Document:

>> BEGIN

CRIME

Fighting MS-13: Officials detail best ways to combat the violent gang

Standing in a room full of law enforcement officials, in a town plagued by and feeling dejected about recent gang violence, President Trump last week railed against the transnational MS-13 gang.

Brentwood, N.Y., has experienced firsthand the devastation MS-13 can leave in its wake. The gang is responsible for at least 17 murders in the past 18 months in Suffolk County, Long Island – including the brutal killings of two teenage girls in September 2016 and the vicious slayings of four young men in April.

At a speech last week at Suffolk County Community College – right in MS-13’s backyard – Trump pledged to push Congress for thousands more federal immigration agents, called members of the violent street gang “animals” and heaped praise on police officers.

In his speech, Trump urged law enforcement officials to be tough on suspected gang members. And in the earlier days of his presidency, Trump created by executive order a task force charged with finding ways to eliminate transnational gangs and criminal organizations.

>> END

Brief 1:
In the MS-13 article, how many murders in Suffolk County is the gang responsible for over the past 18 months?
Brief 2:
Using the MS-13 article, explain why Brentwood, N.Y., is said to have experienced the devastation the gang can leave in its wake.
Brief 3:
Turn the paragraph of the MS-13 article beginning "At a speech last week" into a short list of what Trump did there.

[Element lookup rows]

>> BEGIN

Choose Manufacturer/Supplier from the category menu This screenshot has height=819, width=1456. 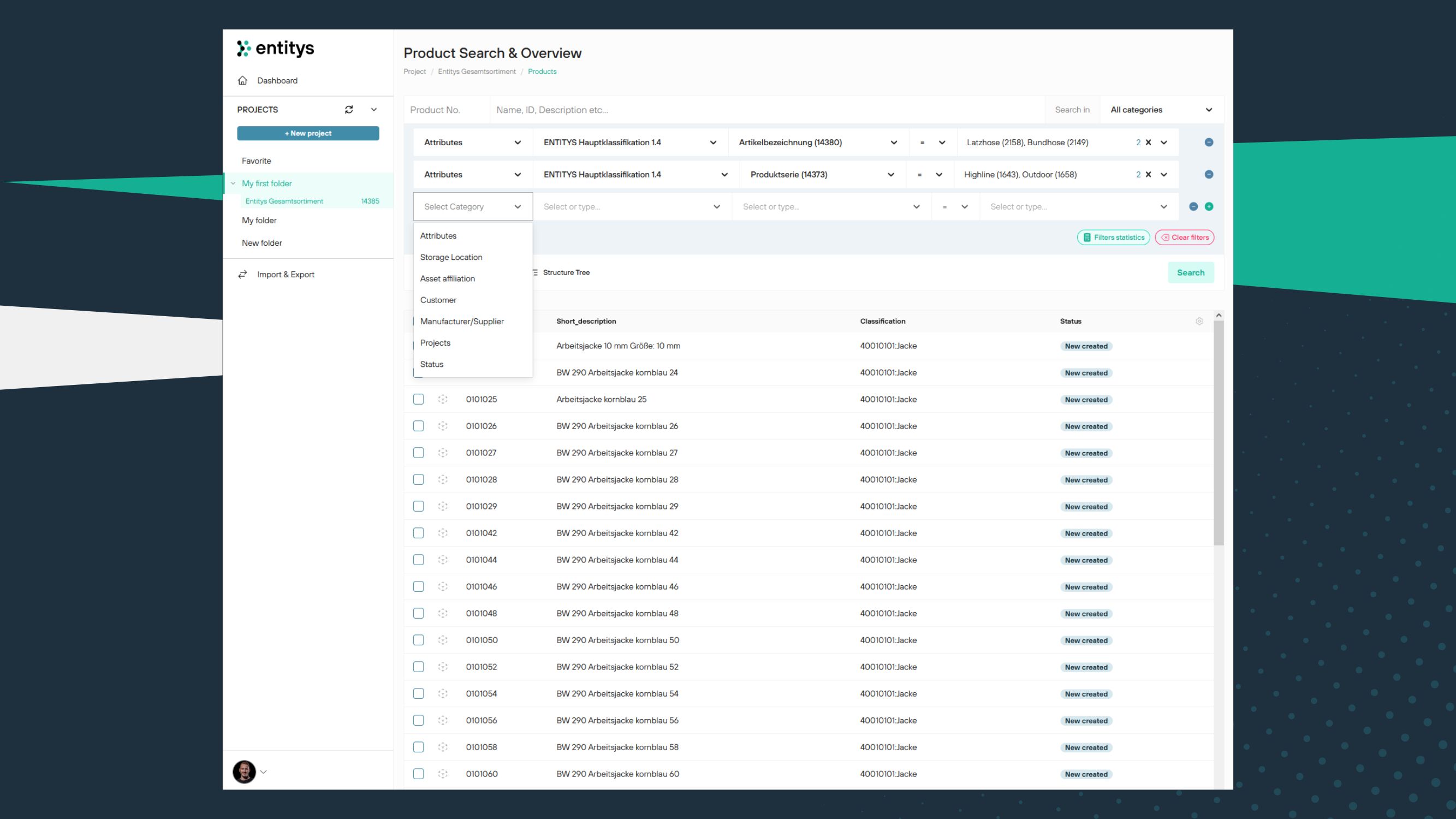pyautogui.click(x=462, y=321)
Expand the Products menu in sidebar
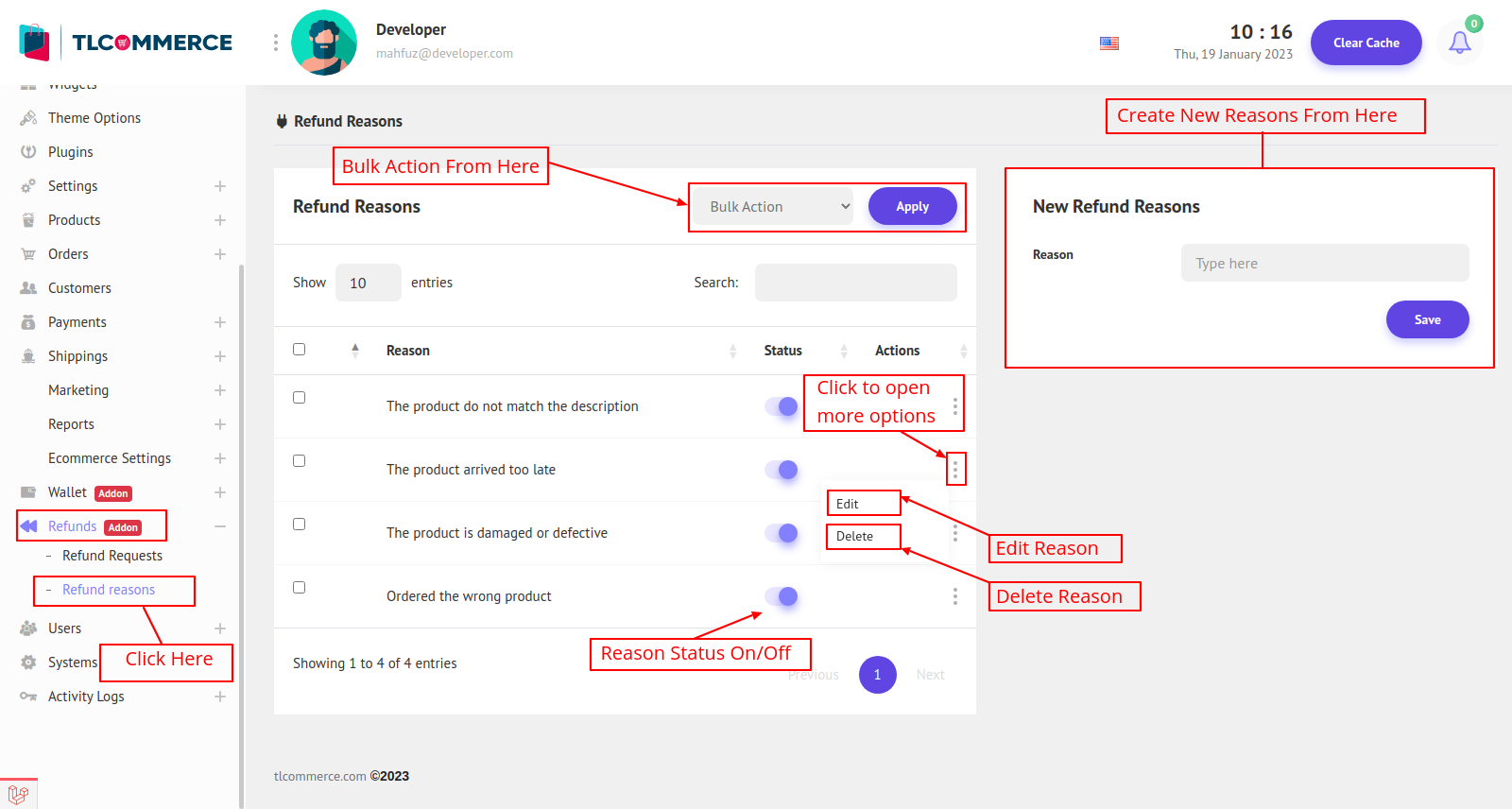This screenshot has width=1512, height=809. coord(219,220)
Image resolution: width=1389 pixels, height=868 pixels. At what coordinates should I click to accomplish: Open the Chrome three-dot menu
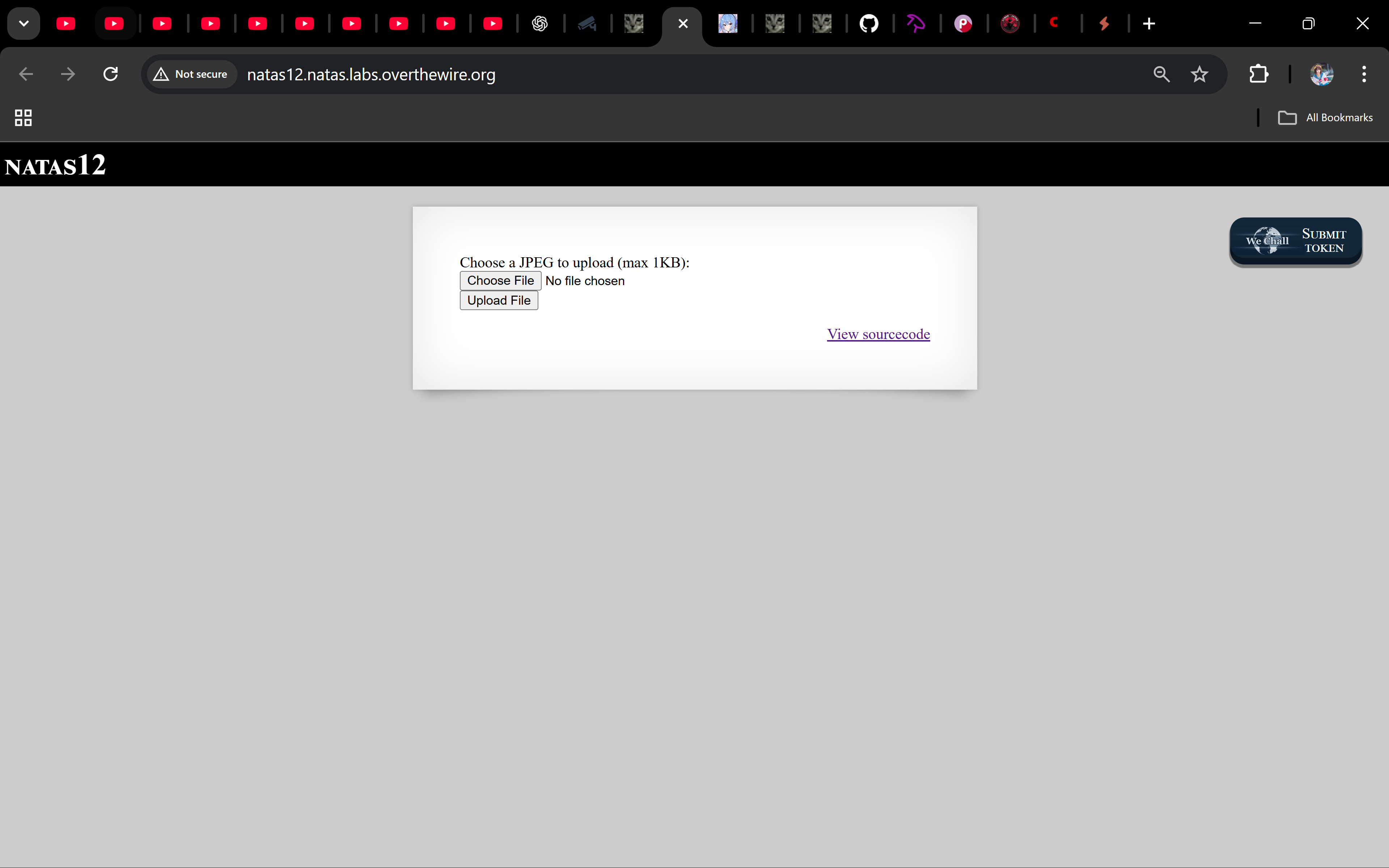tap(1364, 74)
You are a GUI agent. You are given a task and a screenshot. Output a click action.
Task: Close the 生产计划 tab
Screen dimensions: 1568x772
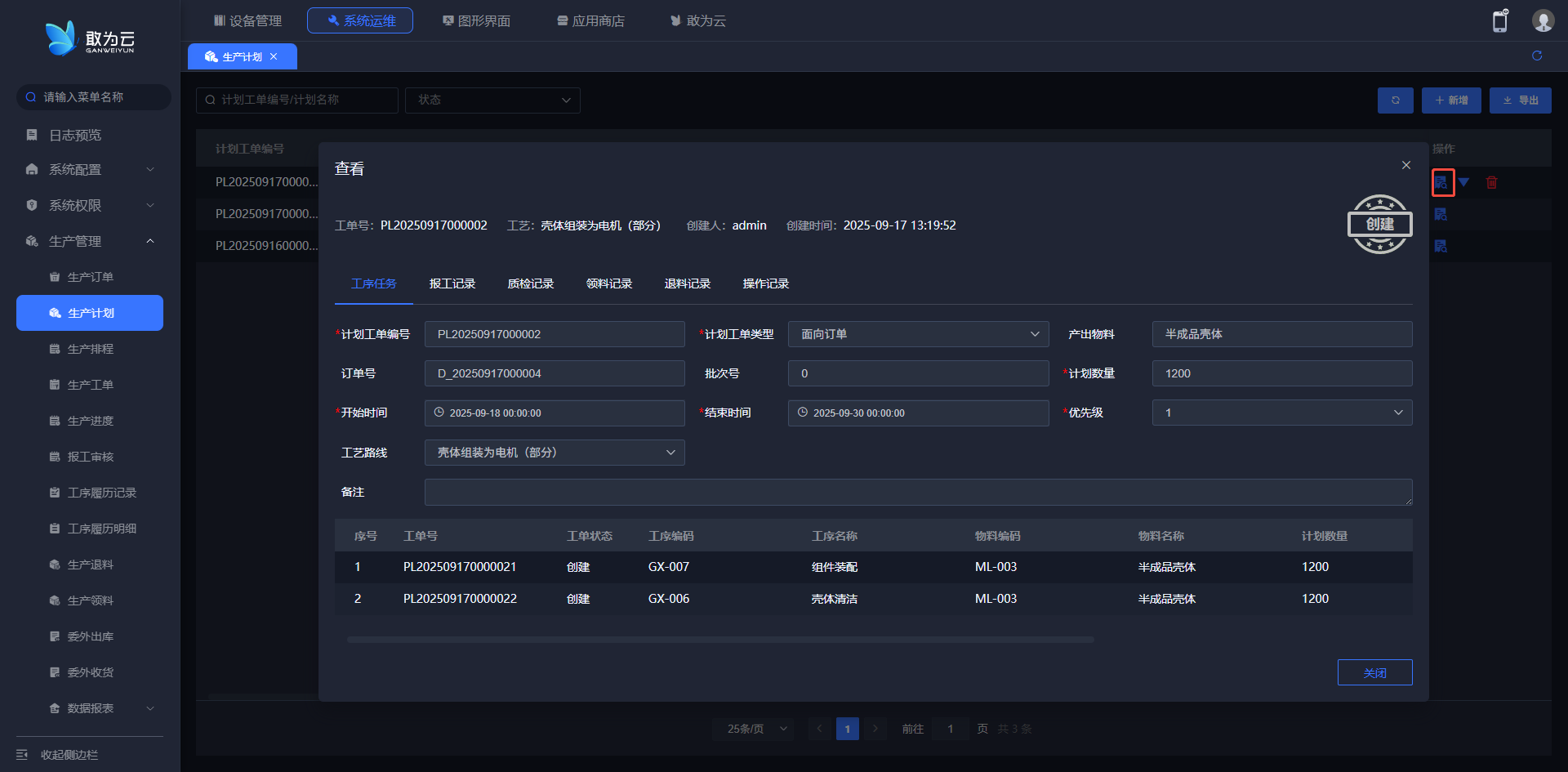[274, 56]
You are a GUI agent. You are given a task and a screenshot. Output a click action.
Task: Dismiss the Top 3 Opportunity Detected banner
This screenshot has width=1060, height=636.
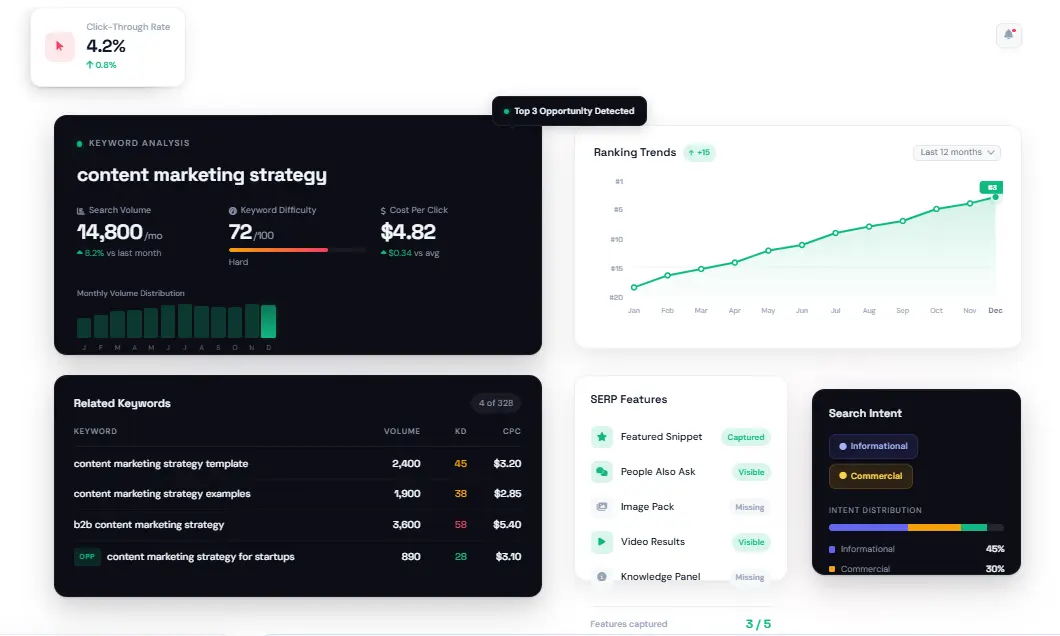(569, 110)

>> END

Complete answer 1:
At least 17.

Complete answer 2:
MS-13 is responsible for at least 17 murders in the past 18 months in Suffolk County, Long Island. These include the brutal killings of two teenage girls in September 2016 and the vicious slayings of four young men in April.

Complete answer 3:
At Suffolk County Community College, in MS-13's backyard, Trump:
- pledged to push Congress for thousands more federal immigration agents
- called members of the gang "animals"
- heaped praise on police officers